HabanaAI · Nov 18, 2024 · 7c5038c · zhentaoyu · Nov 20, 2024 · 7c5038c
1 parent fb308c9
commit 7c5038c
Showing 1 changed file with 57 additions and 34 deletions.
diff --git a/vllm/worker/hpu_model_runner.py b/vllm/worker/hpu_model_runner.py
@@ -278,17 +278,6 @@ def flatten(in_list):
     return list(itertools.chain(*in_list))
 
 
-def precompute_indices_and_offsets(block_size, slot_mapping, is_prompt):
-    slot_mapping = slot_mapping.flatten()
-    indices = torch.div(slot_mapping, block_size, rounding_mode="floor")
-    if is_prompt:
-        indices = indices.unflatten(0, (-1, block_size))[:, 0]
-        offsets = None
-    else:
-        offsets = torch.fmod(slot_mapping, block_size)
-    return indices, offsets
-
-
 class HpuModelAdapter:
 
     def __init__(self, model, block_size, dtype, enforce_eager):
@@ -382,6 +371,18 @@ def _set_block_scales(self, metadata, device):
         metadata = metadata._replace(block_scales=block_scales)
         return metadata
 
+    def _set_indices_and_offsets(self, metadata, block_size, is_prompt):
+        slot_mapping = metadata.slot_mapping.flatten()
+        indices = torch.div(slot_mapping, block_size, rounding_mode="floor")
+        if is_prompt:
+            indices = indices.unflatten(0, (-1, block_size))[:, 0]
+            offsets = None
+        else:
+            offsets = torch.fmod(slot_mapping, block_size)

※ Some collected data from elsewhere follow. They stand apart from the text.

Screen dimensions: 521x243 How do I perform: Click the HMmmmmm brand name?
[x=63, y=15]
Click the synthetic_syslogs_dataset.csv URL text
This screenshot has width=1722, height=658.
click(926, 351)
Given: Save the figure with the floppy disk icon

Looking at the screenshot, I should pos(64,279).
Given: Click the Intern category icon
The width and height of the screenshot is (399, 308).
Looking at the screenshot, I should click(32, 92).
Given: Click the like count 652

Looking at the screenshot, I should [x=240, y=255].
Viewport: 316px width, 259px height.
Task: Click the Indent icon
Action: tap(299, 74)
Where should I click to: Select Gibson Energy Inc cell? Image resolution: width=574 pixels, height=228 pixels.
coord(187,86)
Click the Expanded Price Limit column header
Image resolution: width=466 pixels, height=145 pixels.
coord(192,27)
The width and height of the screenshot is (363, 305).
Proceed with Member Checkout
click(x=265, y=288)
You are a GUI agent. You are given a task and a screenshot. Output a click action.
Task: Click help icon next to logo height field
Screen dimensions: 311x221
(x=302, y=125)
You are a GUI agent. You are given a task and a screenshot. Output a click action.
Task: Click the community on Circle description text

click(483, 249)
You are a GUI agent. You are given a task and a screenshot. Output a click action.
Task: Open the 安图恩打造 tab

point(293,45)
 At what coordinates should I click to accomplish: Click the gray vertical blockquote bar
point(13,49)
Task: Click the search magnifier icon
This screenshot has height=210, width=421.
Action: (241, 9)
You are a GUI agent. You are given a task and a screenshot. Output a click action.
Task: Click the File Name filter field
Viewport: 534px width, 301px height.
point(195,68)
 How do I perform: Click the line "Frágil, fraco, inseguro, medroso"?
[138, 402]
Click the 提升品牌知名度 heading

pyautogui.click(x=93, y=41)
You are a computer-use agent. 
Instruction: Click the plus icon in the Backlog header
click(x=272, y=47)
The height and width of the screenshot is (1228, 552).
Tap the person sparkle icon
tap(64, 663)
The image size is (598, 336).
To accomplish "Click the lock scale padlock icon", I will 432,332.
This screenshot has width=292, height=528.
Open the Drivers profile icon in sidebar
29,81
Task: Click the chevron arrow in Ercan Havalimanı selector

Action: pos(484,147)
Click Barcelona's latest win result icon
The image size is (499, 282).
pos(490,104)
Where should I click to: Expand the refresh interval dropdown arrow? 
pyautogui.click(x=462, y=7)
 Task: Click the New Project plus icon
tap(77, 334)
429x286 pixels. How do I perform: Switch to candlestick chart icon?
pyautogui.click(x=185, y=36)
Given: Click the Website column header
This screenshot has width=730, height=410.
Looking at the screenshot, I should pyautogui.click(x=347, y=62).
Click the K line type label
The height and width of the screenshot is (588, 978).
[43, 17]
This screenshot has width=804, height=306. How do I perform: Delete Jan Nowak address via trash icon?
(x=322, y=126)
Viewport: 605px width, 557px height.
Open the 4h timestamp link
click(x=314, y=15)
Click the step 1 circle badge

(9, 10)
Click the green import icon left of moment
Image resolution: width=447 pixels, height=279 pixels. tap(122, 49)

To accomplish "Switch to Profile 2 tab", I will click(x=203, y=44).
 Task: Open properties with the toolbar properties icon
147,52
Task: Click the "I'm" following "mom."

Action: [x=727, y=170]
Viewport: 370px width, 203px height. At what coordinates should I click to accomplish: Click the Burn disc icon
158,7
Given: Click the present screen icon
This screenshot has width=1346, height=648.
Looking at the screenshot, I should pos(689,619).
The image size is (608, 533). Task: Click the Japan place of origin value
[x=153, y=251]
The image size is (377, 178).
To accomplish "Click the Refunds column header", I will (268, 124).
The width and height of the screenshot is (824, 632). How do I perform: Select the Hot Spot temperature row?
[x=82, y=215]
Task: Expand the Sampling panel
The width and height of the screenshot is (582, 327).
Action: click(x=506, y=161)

+        metadata = metadata._replace(block_offsets=offsets,
+                                     block_indices=indices)
+        return metadata
+
     def _update_metadata(self, attn_metadata, batch_size, seq_len, device,
                          dtype):
         if attn_metadata.is_prompt:
@@ -391,6 +392,9 @@ def _update_metadata(self, attn_metadata, batch_size, seq_len, device,
             attn_metadata = self._set_block_mapping(attn_metadata, batch_size,
                                                     device, dtype)
             attn_metadata = self._set_block_scales(attn_metadata, device)
+        attn_metadata = self._set_indices_and_offsets(attn_metadata,
+                                                      self.block_size,
+                                                      attn_metadata.is_prompt)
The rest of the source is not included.